Hier geht es nicht um Governance-Richtlinien für KI-Agenten. Hier geht es darum, dass KI-Agenten Angriffsflächen erzeugen, die die meisten Unternehmen weder sehen noch verteidigen können.
Warum das BSI KI-Agenten gezielt hervorhebt
Das BSI unterscheidet KI-Agenten von gewöhnlicher Software, weil Agenten autonom handeln, Aktionen über Systeme hinweg verketten und sogenannte Non-Human Identities (NHIs) erzeugen. Eine herkömmliche Anwendung ruft eine API mit festen Parametern auf. Ein KI-Agent entscheidet selbst, welche APIs er nutzt, erstellt mehrstufige Workflows im laufenden Betrieb und greift auf Datenquellen zu, für die er nie explizit programmiert wurde.

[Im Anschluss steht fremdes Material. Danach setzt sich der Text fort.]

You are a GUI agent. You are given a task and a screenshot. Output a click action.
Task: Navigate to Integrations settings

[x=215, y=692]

Diese Autonomie erzeugt drei Kategorien von Angriffsflächen, für die bestehende Sicherheitswerkzeuge nicht gebaut wurden.
Credential- und Token-Wildwuchs
Jeder KI-Agent braucht API-Schlüssel, OAuth-Tokens oder Dienstkonto-Zugangsdaten. Laut Kiteworks’ Analyse für 2026 übertreffen Non-Human Identities die menschlichen Nutzer in typischen Unternehmensumgebungen im Verhältnis 10:1 bis 100:1. Wenn Agenten sich vermehren, folgt der Credential-Wildwuchs. Ein kompromittierter Agent-Token öffnet den Zugang zu jedem System, das der Agent erreichen kann.

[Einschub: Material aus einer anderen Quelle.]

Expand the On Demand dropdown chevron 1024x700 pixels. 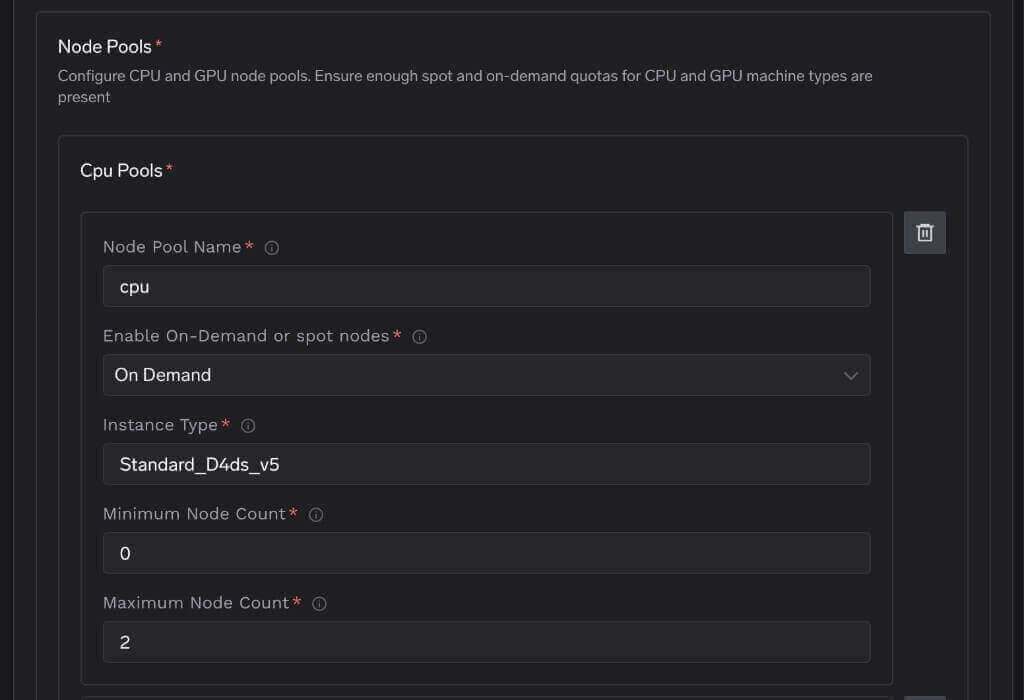tap(851, 375)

Security-insider.de berichtet, dass automatisierter Token-Diebstahl 2026 zur primären Angriffsmethode wird: KI-gesteuerte Malware extrahiert aktive Session-Tokens aus Browsern und stiehlt hochwertige Tokens vor deren Ablauf. Multi-Faktor-Authentifizierung allein reicht nicht mehr. Das BSI fordert hardwarebasierte Authentifizierung und Zero-Trust-Browser-Architekturen.

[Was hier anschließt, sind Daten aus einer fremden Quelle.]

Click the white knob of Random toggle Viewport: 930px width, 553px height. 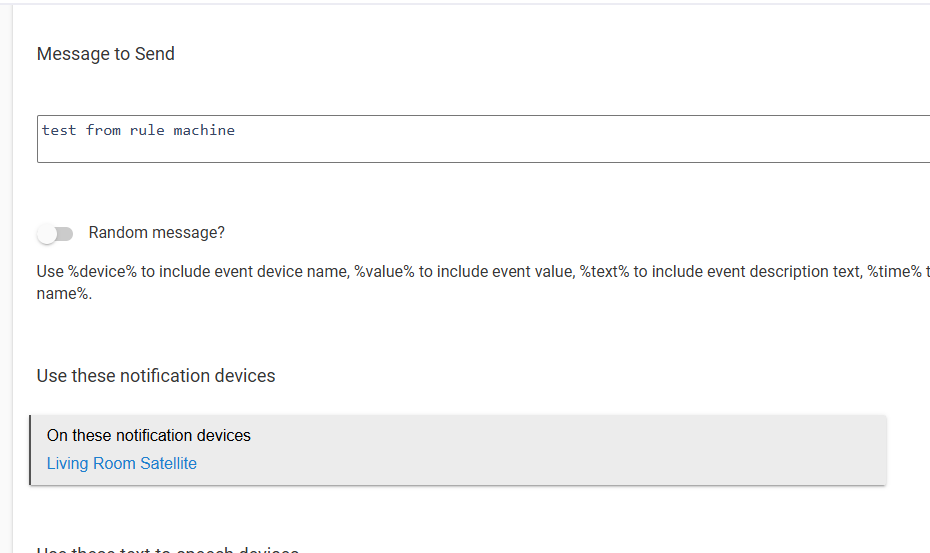click(x=47, y=234)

Dynamische Infrastruktur, die sich nicht inventarisieren lässt
Klassisches Angriffsflächenmanagement setzt voraus, dass man seine Assets aufzählen kann. KI-Agenten brechen diese Annahme. Sie bauen temporäre Verbindungen auf, greifen dynamisch auf APIs zu und interagieren mit Diensten, die kein Administrator explizit konfiguriert hat. Die BSI-Seite zum Angriffsflächenmonitoring betont die Notwendigkeit einer kontinuierlichen, automatisierten Oberflächenerkennung, weil statische Asset-Inventare nicht erfassen, was Agenten erzeugen.
Allein Deutschlands web-erreichbare Angriffsfläche umfasst 13,2 Millionen .de-Domains. Wenn KI-Agenten darüber hinaus ephemere API-Verbindungen und dynamische Tool-Integrationen aufbauen, wird die effektive Oberfläche mit manuellen Methoden nicht mehr kartierbar.
Agent-zu-Agent-Angriffsketten
Das Risiko potenziert sich, wenn Agenten mit anderen Agenten interagieren. All-about-security.de dokumentiert, wie Angreifer Agent-Orchestrierungen infiltrieren können, um Transaktionen zu manipulieren, Daten abzugreifen oder Erpressungsszenarien auszulösen. Wer einen Agenten in einer Multi-Agent-Pipeline kompromittiert, besitzt nicht nur diesen Agenten, sondern jedes nachgelagerte System, das die Pipeline berührt. Gartner prognostiziert, dass 40% der Enterprise-Anwendungen bis 2026 aufgabenspezifische KI-Agenten einbetten werden, gegenüber weniger als 5% im Jahr 2025. Jede Integrationsstelle ist ein weiteres Glied in einer potenziellen Angriffskette.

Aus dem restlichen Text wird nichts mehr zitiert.